A re-runnable migration script (apps/api/scripts/import-laddr.ts) fetches the public laddr dataset from codeforphilly.org's ?format=json endpoints and writes records as a full-tree snapshot commit on the legacy-import branch in the public data repo. Each record gets a legacyId field populated with the laddr auto-increment ID, so URLs like /projects/squadquest resolve in both systems against the same slug. See behaviors/legacy-id-mapping.md.

Each run produces one new commit whose tree fully replaces the previous one — consecutive commits diff cleanly to show what changed upstream on laddr between runs. The operator merges legacy-import into main in a separate, deliberate step to integrate updates into runtime data.

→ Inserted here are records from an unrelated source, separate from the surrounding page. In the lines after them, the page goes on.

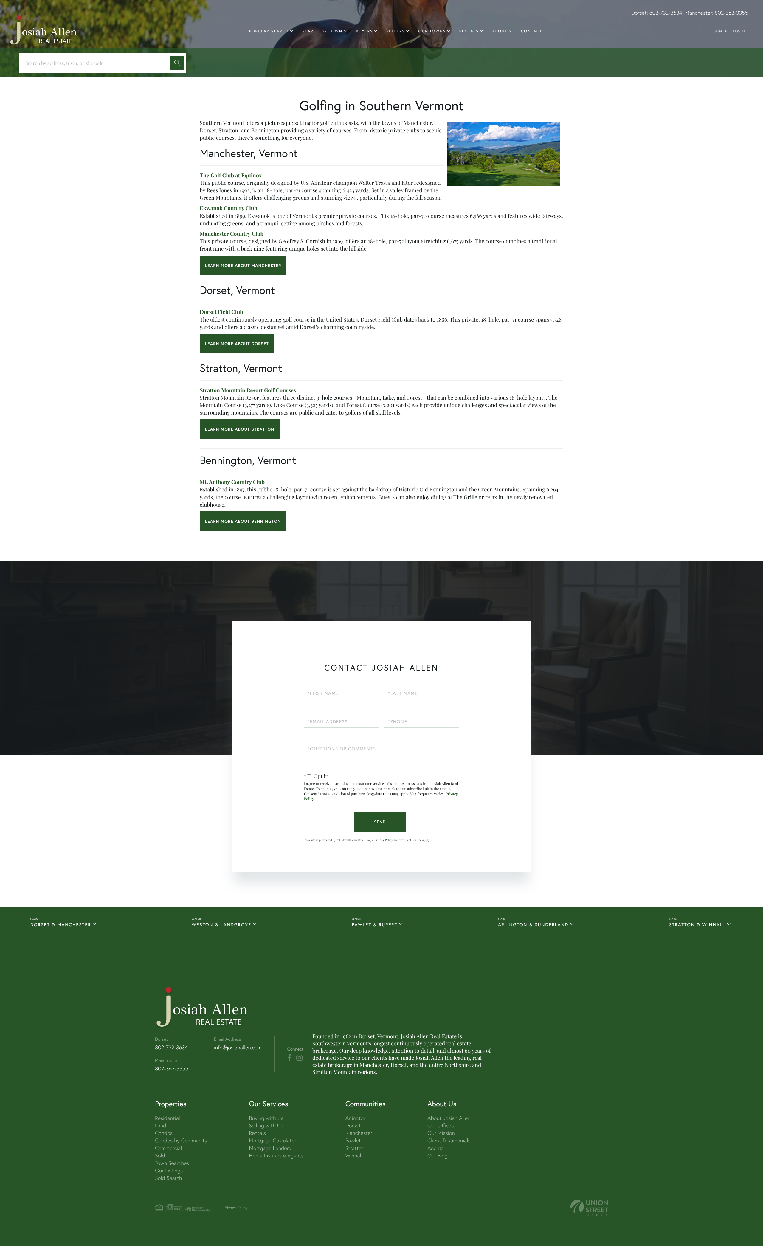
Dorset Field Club (221, 311)
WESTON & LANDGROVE (221, 924)
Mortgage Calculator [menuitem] (272, 1140)
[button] (177, 63)
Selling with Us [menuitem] (266, 1125)
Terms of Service (410, 840)
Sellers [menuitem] (395, 31)
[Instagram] (299, 1058)
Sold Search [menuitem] (168, 1177)
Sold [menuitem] (160, 1155)
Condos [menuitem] (164, 1132)
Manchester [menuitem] (359, 1132)
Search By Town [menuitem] (322, 31)
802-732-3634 (665, 12)
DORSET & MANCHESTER (60, 924)
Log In (739, 31)
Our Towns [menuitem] (432, 31)
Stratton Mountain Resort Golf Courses (248, 390)
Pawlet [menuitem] (353, 1140)
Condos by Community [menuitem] (181, 1140)
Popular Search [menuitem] (269, 31)
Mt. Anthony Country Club (232, 481)
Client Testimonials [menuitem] (449, 1140)
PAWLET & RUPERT (375, 924)
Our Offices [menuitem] (440, 1125)
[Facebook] (289, 1058)
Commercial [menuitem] (168, 1148)
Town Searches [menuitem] (172, 1163)
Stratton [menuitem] (355, 1148)
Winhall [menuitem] (353, 1155)
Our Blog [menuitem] (437, 1155)
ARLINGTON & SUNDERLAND (533, 924)
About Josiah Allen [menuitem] (448, 1118)
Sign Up (720, 31)
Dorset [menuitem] (353, 1125)
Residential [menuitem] (167, 1118)
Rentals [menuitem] (469, 31)
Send (380, 822)
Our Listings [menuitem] (169, 1170)
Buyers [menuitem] (364, 31)
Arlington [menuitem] (356, 1118)
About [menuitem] (499, 31)
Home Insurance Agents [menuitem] (276, 1155)
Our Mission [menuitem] (441, 1132)
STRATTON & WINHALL (697, 924)
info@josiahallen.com (238, 1047)
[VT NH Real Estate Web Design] (589, 1208)
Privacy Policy (383, 840)
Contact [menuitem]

The importer pulls only public fields. Private data (emails, password hashes, newsletter prefs) is handled separately at cutover via the account-claim flow.

Authorization model

Three levels, matching laddr's Person.AccountLevel:

Level Who Can
Anonymous Not signed in Browse public content; view profiles, projects, updates, buzz
User Signed-in member Update own profile; post project updates on projects they're a member of; post buzz to any project; create new projects (auto-becomes maintainer)
Staff Trusted contributor Edit any project; manage project members; promote help-wanted to highlighted; moderate content
Administrator Org leadership All Staff powers + manage users + irreversible deletes + impersonate

Authorization rules per endpoint and screen live in the respective spec files, with the cross-cutting policy in behaviors/authorization.md.

How accounts come into being: there is no on-site sign-up form. Accounts originate from one of two paths:

  • Laddr migration import — seeds every existing laddr member as a Person record with their preserved slug, email, and (where applicable) LegacyPasswordCredential. These accounts exist but have no JWTs issued yet; the user gets their first session by going through the not-yet-specified GitHub OAuth + account-claim flow.
  • GitHub OAuth, first sign-in — once the OAuth flow is specified, a new GitHub user signing in for the first time who can't be matched to a legacy account gets a fresh Person record auto-created at accountLevel = user.

Staff and Administrator levels are set by existing administrators, via a hand-authored commit to the data repo until the staff-level endpoint is built.

Performance budgets

  • Projects index — first contentful paint < 1.5s, time-to-interactive < 3s on cable broadband
  • API p95 — < 200ms for read endpoints, < 500ms for write endpoints
  • Bundle size — initial JS < 250 KB gzipped; lazy-load admin and edit views

These are targets, not gates. Violations get a ticket; they don't block release unless they're 2x off.